▸ Task description: Identify each line in the records below that contains the word "size", and copy it.
· · ·
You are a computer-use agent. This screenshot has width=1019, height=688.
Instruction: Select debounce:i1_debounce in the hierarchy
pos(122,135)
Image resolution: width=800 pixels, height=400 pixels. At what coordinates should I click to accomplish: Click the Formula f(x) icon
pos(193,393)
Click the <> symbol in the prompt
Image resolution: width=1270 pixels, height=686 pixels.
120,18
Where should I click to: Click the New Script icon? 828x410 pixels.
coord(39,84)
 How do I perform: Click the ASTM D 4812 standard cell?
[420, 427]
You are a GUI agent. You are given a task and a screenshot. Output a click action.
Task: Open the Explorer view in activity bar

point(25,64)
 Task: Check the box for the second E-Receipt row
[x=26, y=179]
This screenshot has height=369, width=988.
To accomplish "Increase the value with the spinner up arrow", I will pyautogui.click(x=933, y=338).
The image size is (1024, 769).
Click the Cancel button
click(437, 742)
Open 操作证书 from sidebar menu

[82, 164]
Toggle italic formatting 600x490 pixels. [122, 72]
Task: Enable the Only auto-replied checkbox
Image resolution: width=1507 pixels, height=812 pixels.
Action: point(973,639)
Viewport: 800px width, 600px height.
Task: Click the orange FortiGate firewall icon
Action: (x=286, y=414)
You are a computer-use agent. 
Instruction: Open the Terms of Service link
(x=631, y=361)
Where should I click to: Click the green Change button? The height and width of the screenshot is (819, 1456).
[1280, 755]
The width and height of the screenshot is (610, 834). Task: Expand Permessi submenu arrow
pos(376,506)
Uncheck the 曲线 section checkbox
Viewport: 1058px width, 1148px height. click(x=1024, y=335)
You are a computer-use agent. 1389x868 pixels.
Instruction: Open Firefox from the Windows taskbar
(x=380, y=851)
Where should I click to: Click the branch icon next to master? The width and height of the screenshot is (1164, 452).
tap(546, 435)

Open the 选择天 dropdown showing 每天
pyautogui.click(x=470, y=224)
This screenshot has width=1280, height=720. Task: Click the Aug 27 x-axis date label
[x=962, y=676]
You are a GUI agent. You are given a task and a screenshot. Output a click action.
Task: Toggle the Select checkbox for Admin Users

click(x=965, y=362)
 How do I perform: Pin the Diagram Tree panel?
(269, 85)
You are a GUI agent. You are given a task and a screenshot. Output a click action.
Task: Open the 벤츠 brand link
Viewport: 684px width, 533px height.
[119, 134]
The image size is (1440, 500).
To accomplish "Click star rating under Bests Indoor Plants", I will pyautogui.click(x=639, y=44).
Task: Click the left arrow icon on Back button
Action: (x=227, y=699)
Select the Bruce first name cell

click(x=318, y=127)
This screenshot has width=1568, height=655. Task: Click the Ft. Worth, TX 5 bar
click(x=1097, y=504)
· · ·
▸ Written reply:
The image size is (1024, 769).
The image size is (1440, 500).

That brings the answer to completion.